[Assignment]: Go through the records below and write each one out again unchanged.

[Dataset excerpts]
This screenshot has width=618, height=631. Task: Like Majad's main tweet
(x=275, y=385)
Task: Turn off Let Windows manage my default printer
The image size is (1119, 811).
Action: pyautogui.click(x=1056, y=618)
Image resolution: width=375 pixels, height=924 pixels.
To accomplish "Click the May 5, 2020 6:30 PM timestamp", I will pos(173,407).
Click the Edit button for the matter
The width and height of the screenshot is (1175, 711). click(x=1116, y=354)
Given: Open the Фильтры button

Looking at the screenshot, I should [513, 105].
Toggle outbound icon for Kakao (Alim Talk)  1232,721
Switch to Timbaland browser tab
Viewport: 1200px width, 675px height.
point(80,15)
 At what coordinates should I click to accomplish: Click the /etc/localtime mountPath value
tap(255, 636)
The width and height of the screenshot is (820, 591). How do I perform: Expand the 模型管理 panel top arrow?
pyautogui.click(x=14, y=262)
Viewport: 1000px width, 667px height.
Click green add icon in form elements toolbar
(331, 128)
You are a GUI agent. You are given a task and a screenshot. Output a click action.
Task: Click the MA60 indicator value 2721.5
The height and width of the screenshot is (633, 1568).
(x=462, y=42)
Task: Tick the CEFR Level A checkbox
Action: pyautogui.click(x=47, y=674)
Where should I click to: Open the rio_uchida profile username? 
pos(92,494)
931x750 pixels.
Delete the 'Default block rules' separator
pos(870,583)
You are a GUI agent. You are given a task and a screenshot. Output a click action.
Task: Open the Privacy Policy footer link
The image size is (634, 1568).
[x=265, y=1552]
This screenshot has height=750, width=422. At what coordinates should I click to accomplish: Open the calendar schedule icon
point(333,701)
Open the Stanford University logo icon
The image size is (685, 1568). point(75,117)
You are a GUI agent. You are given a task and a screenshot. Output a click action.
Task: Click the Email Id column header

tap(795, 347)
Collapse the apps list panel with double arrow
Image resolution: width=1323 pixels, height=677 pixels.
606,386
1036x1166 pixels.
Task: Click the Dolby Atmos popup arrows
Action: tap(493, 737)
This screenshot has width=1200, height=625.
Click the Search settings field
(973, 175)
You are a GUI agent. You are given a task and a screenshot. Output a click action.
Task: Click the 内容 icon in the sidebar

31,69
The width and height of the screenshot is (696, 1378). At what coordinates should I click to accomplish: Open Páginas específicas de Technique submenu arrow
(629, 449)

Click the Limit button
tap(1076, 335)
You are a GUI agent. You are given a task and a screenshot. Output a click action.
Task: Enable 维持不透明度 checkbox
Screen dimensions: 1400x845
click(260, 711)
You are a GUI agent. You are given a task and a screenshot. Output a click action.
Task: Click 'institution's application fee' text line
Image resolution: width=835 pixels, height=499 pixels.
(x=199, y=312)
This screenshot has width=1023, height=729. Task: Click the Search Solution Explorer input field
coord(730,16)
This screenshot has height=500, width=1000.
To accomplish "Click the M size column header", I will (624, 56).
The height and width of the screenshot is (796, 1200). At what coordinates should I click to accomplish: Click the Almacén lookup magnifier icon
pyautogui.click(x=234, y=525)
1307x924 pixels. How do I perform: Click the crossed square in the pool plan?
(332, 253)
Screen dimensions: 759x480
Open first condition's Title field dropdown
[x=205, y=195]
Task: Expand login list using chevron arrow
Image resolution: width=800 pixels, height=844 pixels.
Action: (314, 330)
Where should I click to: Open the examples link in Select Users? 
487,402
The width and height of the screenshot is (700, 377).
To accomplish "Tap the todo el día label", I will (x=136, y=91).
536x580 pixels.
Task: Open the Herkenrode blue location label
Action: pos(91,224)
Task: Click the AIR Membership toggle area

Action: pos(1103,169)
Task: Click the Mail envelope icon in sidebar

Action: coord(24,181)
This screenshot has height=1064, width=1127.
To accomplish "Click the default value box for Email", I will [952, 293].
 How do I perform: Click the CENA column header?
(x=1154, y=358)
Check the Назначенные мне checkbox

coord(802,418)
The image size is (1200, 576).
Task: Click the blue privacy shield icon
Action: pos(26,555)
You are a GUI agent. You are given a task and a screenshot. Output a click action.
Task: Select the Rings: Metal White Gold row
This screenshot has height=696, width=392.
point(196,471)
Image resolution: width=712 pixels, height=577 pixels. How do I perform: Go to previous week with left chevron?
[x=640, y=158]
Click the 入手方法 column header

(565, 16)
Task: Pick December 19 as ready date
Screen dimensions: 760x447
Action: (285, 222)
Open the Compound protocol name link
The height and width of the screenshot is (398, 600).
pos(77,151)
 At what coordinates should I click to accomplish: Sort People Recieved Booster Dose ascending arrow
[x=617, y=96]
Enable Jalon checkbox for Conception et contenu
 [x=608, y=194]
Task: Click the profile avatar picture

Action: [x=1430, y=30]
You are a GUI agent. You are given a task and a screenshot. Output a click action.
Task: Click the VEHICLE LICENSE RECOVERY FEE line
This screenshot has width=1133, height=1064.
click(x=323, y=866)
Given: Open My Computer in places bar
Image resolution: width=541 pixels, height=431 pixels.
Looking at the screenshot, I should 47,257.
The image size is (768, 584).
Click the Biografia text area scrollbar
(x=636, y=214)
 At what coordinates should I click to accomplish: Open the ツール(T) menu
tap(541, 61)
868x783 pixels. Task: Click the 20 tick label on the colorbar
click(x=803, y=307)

[Result]:
This screenshot has width=618, height=631. Task: Like Majad's main tweet
(x=275, y=385)
Task: Turn off Let Windows manage my default printer
The image size is (1119, 811).
Action: pyautogui.click(x=1056, y=618)
Image resolution: width=375 pixels, height=924 pixels.
To accomplish "Click the May 5, 2020 6:30 PM timestamp", I will pos(173,407).
Click the Edit button for the matter
The width and height of the screenshot is (1175, 711). click(x=1116, y=354)
Given: Open the Фильтры button

Looking at the screenshot, I should [513, 105].
Toggle outbound icon for Kakao (Alim Talk)  1232,721
Switch to Timbaland browser tab
Viewport: 1200px width, 675px height.
point(80,15)
 At what coordinates should I click to accomplish: Click the /etc/localtime mountPath value
tap(255, 636)
The width and height of the screenshot is (820, 591). How do I perform: Expand the 模型管理 panel top arrow?
pyautogui.click(x=14, y=262)
Viewport: 1000px width, 667px height.
Click green add icon in form elements toolbar
(331, 128)
You are a GUI agent. You are given a task and a screenshot. Output a click action.
Task: Click the MA60 indicator value 2721.5
The height and width of the screenshot is (633, 1568).
(x=462, y=42)
Task: Tick the CEFR Level A checkbox
Action: pyautogui.click(x=47, y=674)
Where should I click to: Open the rio_uchida profile username? 
pos(92,494)
931x750 pixels.
Delete the 'Default block rules' separator
pos(870,583)
You are a GUI agent. You are given a task and a screenshot. Output a click action.
Task: Open the Privacy Policy footer link
The image size is (634, 1568).
[x=265, y=1552]
This screenshot has height=750, width=422. At what coordinates should I click to accomplish: Open the calendar schedule icon
point(333,701)
Open the Stanford University logo icon
The image size is (685, 1568). point(75,117)
You are a GUI agent. You are given a task and a screenshot. Output a click action.
Task: Click the Email Id column header

tap(795, 347)
Collapse the apps list panel with double arrow
Image resolution: width=1323 pixels, height=677 pixels.
606,386
1036x1166 pixels.
Task: Click the Dolby Atmos popup arrows
Action: tap(493, 737)
This screenshot has width=1200, height=625.
Click the Search settings field
(973, 175)
You are a GUI agent. You are given a task and a screenshot. Output a click action.
Task: Click the 内容 icon in the sidebar

31,69
The width and height of the screenshot is (696, 1378). At what coordinates should I click to accomplish: Open Páginas específicas de Technique submenu arrow
(629, 449)

Click the Limit button
tap(1076, 335)
You are a GUI agent. You are given a task and a screenshot. Output a click action.
Task: Enable 维持不透明度 checkbox
Screen dimensions: 1400x845
click(260, 711)
You are a GUI agent. You are given a task and a screenshot. Output a click action.
Task: Click 'institution's application fee' text line
Image resolution: width=835 pixels, height=499 pixels.
(x=199, y=312)
This screenshot has width=1023, height=729. Task: Click the Search Solution Explorer input field
coord(730,16)
This screenshot has height=500, width=1000.
To accomplish "Click the M size column header", I will (624, 56).
The height and width of the screenshot is (796, 1200). At what coordinates should I click to accomplish: Click the Almacén lookup magnifier icon
pyautogui.click(x=234, y=525)
1307x924 pixels. How do I perform: Click the crossed square in the pool plan?
(332, 253)
Screen dimensions: 759x480
Open first condition's Title field dropdown
[x=205, y=195]
Task: Expand login list using chevron arrow
Image resolution: width=800 pixels, height=844 pixels.
Action: (314, 330)
Where should I click to: Open the examples link in Select Users? 
487,402
The width and height of the screenshot is (700, 377).
To accomplish "Tap the todo el día label", I will (x=136, y=91).
536x580 pixels.
Task: Open the Herkenrode blue location label
Action: pos(91,224)
Task: Click the AIR Membership toggle area

Action: pos(1103,169)
Task: Click the Mail envelope icon in sidebar

Action: coord(24,181)
This screenshot has height=1064, width=1127.
To accomplish "Click the default value box for Email", I will [952, 293].
 How do I perform: Click the CENA column header?
(x=1154, y=358)
Check the Назначенные мне checkbox

coord(802,418)
The image size is (1200, 576).
Task: Click the blue privacy shield icon
Action: pos(26,555)
You are a GUI agent. You are given a task and a screenshot. Output a click action.
Task: Select the Rings: Metal White Gold row
This screenshot has height=696, width=392.
point(196,471)
Image resolution: width=712 pixels, height=577 pixels. How do I perform: Go to previous week with left chevron?
[x=640, y=158]
Click the 入手方法 column header

(565, 16)
Task: Pick December 19 as ready date
Screen dimensions: 760x447
Action: (285, 222)
Open the Compound protocol name link
The height and width of the screenshot is (398, 600).
pos(77,151)
 At what coordinates should I click to accomplish: Sort People Recieved Booster Dose ascending arrow
[x=617, y=96]
Enable Jalon checkbox for Conception et contenu
 [x=608, y=194]
Task: Click the profile avatar picture

Action: [x=1430, y=30]
You are a GUI agent. You are given a task and a screenshot. Output a click action.
Task: Click the VEHICLE LICENSE RECOVERY FEE line
This screenshot has width=1133, height=1064.
click(x=323, y=866)
Given: Open My Computer in places bar
Image resolution: width=541 pixels, height=431 pixels.
Looking at the screenshot, I should 47,257.
The image size is (768, 584).
Click the Biografia text area scrollbar
(x=636, y=214)
 At what coordinates should I click to accomplish: Open the ツール(T) menu
tap(541, 61)
868x783 pixels. Task: Click the 20 tick label on the colorbar
click(x=803, y=307)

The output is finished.